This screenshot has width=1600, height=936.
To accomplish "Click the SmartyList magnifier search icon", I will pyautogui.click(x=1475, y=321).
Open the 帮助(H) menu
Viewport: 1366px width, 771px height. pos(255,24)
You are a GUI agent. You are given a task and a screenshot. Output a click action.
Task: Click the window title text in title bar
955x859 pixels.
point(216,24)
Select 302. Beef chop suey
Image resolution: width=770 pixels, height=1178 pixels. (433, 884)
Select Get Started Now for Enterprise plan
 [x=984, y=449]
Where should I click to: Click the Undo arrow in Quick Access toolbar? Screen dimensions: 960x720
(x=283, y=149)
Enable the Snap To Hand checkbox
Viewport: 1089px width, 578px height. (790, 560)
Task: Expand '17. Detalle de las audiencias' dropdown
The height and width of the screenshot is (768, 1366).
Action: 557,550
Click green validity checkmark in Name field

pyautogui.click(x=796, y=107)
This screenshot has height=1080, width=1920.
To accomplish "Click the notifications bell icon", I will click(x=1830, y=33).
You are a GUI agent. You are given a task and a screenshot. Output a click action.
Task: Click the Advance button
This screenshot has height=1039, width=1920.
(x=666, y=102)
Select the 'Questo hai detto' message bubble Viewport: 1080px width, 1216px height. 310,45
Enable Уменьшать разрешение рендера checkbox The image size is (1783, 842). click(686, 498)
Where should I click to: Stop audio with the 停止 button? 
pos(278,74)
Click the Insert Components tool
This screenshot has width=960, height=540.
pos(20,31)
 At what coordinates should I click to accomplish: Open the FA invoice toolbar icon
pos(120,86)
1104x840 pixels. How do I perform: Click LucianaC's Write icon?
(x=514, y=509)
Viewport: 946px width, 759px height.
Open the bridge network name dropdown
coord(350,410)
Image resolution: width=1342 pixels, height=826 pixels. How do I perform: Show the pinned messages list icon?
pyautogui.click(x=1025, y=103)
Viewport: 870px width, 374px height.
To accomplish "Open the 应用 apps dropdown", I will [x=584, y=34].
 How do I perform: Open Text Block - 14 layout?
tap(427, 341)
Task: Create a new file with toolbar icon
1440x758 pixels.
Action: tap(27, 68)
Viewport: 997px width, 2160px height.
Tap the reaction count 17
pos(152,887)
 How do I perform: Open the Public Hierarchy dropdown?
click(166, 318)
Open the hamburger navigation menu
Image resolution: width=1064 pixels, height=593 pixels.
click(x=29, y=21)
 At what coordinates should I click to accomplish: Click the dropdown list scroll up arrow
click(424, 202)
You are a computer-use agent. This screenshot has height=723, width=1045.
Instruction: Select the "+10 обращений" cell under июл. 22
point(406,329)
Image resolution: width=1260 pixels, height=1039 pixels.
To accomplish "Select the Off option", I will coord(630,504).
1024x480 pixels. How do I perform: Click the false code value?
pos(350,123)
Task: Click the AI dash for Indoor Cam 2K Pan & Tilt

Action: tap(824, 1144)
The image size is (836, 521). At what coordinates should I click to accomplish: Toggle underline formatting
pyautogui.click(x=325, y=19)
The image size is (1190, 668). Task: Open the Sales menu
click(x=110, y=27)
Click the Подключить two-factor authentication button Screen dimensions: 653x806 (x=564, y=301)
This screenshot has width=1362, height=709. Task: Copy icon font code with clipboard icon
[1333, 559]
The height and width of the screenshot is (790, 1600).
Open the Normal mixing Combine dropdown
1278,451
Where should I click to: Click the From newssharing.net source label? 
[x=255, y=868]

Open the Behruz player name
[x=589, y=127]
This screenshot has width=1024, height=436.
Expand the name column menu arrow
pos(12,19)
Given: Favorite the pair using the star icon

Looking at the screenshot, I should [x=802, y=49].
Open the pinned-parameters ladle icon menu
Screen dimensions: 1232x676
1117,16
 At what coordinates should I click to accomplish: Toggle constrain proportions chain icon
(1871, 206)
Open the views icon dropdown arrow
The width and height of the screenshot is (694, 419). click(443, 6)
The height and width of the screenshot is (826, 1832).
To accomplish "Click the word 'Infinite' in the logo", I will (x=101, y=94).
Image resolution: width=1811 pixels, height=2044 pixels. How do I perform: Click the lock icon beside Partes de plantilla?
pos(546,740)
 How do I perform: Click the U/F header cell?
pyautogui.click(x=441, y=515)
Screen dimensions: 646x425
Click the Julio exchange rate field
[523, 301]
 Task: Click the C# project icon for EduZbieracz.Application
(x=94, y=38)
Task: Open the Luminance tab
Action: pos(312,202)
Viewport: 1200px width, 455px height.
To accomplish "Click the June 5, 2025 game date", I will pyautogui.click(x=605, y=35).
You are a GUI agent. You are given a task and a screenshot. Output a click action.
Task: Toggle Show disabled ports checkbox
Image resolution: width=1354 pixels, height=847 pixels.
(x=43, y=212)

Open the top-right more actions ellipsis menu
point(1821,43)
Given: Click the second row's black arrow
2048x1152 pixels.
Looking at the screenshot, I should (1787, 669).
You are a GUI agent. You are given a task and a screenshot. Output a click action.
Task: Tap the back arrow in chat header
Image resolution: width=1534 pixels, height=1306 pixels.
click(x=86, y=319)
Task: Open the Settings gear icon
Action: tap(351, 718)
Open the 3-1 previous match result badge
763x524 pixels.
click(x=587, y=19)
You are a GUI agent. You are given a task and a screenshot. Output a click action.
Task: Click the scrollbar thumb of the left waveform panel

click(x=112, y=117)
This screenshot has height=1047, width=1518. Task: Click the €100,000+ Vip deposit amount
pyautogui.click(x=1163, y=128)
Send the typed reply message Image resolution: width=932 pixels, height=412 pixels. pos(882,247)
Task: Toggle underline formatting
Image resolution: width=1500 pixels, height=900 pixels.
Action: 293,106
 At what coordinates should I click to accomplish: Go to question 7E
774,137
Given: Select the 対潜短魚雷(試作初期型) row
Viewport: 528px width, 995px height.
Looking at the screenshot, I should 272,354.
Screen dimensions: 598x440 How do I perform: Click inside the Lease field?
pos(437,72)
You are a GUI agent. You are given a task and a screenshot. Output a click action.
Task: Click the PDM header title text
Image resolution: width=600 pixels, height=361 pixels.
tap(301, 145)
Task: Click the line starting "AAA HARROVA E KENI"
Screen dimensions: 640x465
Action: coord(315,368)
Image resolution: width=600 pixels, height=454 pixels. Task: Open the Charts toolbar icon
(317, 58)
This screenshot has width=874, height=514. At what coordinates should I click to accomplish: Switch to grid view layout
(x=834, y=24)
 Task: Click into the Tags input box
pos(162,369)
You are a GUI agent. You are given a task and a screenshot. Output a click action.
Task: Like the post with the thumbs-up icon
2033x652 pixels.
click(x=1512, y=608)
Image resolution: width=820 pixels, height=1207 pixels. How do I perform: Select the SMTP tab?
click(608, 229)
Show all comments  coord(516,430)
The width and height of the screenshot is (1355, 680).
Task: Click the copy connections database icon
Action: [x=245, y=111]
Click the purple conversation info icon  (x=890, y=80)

# [Directions for this task]
Answer with nothing but the count of lines in the entries that hold the word "title".

# [Solution to this exercise]
2